Kahramanmaraş merkezli depremlerden etkilenen iller arasında yer alan Diyarbakırda incelemelerini sürdüren ve önceki gün kentten ayrılan Adalet Bakanı Bekir Bozdağ, İçişleri Bakanı Süleyman Soylu ile birlikte Güvenlik ve Acil Durumlar Koordinasyon Merkezinde (GAMER) değerlendirme toplantısı düzenledi.
Bakan Bozdağ, toplantının ardından açıklamalarda bulundu.
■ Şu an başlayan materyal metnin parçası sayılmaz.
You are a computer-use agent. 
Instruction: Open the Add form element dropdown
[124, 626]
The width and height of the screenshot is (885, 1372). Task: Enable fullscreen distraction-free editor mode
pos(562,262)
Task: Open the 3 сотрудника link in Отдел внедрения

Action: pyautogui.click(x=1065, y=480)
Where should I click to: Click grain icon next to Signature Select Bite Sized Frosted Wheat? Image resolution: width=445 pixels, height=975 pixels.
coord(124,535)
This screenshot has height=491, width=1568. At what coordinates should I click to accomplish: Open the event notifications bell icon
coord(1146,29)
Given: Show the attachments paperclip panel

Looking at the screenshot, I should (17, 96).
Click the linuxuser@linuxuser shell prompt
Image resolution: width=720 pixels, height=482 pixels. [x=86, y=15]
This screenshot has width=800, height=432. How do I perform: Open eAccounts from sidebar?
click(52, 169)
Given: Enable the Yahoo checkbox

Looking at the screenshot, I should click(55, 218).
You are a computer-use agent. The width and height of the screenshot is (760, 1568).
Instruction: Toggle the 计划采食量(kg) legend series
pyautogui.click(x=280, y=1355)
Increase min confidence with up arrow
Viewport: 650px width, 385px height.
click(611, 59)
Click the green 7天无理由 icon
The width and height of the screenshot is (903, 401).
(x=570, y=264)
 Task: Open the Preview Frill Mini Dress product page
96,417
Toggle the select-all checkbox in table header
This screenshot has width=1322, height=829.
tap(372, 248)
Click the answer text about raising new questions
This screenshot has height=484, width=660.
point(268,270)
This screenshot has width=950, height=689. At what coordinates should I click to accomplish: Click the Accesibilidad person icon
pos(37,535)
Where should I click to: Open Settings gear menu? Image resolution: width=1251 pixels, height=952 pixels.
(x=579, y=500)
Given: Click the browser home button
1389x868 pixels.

Afet durumunda devlet-millet iş birliğinin Türk halkının önemli bir özelliği olduğunu ifade eden Bakan Bozdağ, Bu bizim gücümüze güç katıyor. Diyarbakır özelinde biz enkaz kaldırma çalışmalarını yıkılan binalarda tamamladık ve yaralı vatandaşlarımızın, vefat eden vatandaşlarımızın hepsini enkazdan sonraki süreçlerini yönettik. Enkaz altından kurtarılanlar, vefat edenlerle ilgili kimliklendirme ve tedavi çalışmaları tamamlanmış oldu. Şu anda Diyarbakırımızda vefat edip de kimliklendirmesi yapılmayan hiçbir kardeşimiz kalmamıştır. Tabii Diyarbakır sadece kendi yarasını sarmakla kalmadı. Bölgeye de yardım konusunda seferberlik içerisinde oldu. Hem Diyarbakırın imkanları hem sağlık tesisleri hem de diğer vatandaşlarımızın desteklerinin bölgeye de yansıdığını buradan bir kez daha ifade etmek isterim diye konuştu.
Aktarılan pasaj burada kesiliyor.